Your objective: Check the listing that follows and work out how many lines include "computer". The reply is that number alone.

Material for this exercise:
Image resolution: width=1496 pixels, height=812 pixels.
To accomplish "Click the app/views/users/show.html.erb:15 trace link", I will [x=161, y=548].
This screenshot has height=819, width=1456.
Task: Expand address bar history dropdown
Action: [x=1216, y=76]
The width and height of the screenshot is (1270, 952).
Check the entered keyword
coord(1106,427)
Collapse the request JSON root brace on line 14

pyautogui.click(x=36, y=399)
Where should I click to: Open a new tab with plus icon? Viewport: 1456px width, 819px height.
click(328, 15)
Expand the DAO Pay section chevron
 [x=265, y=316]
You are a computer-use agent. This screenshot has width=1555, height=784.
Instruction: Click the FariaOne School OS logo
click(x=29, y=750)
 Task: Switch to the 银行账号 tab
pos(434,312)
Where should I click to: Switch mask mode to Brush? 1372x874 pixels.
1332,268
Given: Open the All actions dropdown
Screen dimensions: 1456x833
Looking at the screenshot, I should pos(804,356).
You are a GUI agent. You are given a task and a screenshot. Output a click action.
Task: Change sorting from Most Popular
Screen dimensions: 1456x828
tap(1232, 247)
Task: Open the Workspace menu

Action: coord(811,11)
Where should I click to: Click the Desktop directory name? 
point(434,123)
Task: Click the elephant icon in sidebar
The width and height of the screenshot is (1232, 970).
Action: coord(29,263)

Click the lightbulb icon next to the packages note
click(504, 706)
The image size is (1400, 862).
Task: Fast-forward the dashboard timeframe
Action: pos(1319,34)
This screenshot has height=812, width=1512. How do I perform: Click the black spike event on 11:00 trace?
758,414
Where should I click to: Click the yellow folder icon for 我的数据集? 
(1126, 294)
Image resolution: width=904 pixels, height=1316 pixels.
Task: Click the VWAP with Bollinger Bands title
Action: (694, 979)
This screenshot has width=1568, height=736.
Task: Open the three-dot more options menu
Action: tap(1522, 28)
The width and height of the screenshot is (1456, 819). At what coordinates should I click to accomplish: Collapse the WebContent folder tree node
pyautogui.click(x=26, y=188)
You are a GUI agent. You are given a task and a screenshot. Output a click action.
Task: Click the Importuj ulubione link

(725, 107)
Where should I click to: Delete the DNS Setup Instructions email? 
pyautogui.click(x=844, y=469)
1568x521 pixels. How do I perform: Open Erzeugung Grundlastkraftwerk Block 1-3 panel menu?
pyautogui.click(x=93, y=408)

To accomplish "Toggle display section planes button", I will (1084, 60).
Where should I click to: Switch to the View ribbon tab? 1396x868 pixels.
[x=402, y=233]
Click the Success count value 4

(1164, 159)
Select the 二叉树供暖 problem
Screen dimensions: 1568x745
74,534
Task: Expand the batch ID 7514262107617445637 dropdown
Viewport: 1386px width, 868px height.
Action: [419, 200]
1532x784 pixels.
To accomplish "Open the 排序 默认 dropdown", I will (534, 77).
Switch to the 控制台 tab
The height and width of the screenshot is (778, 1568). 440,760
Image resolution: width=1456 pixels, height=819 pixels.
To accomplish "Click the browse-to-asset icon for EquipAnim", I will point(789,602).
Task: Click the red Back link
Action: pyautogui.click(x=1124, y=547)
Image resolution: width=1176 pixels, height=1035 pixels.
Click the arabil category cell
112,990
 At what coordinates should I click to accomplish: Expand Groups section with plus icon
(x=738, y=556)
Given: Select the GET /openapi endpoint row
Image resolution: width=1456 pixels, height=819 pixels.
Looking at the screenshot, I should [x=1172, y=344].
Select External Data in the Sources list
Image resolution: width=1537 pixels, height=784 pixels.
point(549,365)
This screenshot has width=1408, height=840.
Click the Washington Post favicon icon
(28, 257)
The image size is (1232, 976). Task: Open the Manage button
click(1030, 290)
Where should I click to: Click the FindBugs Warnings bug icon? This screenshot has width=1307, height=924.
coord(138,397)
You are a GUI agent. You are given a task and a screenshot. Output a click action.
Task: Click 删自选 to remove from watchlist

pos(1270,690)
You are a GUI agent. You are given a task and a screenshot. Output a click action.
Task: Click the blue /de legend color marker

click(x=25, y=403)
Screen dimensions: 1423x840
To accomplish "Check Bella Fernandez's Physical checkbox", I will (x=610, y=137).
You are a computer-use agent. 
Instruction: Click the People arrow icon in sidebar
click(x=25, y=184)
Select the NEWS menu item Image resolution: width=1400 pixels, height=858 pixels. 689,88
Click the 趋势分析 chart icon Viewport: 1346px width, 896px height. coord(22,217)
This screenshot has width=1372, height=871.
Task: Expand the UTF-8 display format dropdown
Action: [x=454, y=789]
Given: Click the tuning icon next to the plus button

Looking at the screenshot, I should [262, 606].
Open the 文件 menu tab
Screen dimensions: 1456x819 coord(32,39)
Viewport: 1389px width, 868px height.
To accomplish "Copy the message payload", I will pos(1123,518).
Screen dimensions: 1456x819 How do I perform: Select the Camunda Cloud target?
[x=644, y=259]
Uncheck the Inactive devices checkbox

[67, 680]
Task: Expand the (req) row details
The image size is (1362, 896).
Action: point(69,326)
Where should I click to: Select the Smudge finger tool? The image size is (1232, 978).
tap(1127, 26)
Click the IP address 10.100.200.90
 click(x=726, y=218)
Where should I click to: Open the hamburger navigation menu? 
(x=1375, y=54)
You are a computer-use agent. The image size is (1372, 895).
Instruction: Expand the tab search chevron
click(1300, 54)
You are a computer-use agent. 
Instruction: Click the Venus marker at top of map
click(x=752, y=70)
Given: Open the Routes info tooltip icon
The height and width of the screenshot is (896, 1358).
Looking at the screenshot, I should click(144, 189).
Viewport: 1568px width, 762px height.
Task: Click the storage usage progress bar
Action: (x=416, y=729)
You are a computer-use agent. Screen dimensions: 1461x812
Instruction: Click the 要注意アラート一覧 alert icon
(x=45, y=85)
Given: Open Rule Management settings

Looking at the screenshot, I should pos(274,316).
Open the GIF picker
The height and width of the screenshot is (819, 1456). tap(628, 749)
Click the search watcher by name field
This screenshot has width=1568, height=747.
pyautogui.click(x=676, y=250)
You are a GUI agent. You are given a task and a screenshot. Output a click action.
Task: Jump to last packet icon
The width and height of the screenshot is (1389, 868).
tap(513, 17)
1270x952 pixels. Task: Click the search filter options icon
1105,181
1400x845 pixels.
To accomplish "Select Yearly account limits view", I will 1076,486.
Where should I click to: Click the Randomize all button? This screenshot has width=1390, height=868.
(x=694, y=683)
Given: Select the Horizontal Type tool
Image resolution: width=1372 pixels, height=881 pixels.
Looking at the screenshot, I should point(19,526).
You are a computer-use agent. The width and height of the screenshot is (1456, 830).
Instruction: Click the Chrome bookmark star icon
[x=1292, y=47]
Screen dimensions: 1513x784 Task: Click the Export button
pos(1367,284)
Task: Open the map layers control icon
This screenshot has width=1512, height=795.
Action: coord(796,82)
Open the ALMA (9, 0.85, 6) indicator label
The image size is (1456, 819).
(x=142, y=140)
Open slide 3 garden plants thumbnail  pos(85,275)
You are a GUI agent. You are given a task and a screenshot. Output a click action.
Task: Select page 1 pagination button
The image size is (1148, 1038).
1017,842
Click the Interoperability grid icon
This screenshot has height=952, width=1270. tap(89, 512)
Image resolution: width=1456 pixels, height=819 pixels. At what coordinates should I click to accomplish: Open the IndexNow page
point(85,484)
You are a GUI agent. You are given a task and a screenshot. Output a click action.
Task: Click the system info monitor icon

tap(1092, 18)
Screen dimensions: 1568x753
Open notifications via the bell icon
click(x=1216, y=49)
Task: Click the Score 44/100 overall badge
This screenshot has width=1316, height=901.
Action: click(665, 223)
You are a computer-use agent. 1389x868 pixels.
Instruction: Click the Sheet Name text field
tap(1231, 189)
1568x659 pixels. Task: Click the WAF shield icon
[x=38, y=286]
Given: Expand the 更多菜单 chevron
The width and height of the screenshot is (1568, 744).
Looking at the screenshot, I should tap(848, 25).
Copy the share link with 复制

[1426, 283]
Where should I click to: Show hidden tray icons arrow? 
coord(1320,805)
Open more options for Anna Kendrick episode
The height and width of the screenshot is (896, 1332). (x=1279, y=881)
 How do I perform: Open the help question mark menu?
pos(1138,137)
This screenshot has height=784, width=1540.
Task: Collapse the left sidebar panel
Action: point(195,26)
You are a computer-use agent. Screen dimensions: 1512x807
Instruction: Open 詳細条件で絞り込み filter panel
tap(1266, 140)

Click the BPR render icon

Solved problem: 8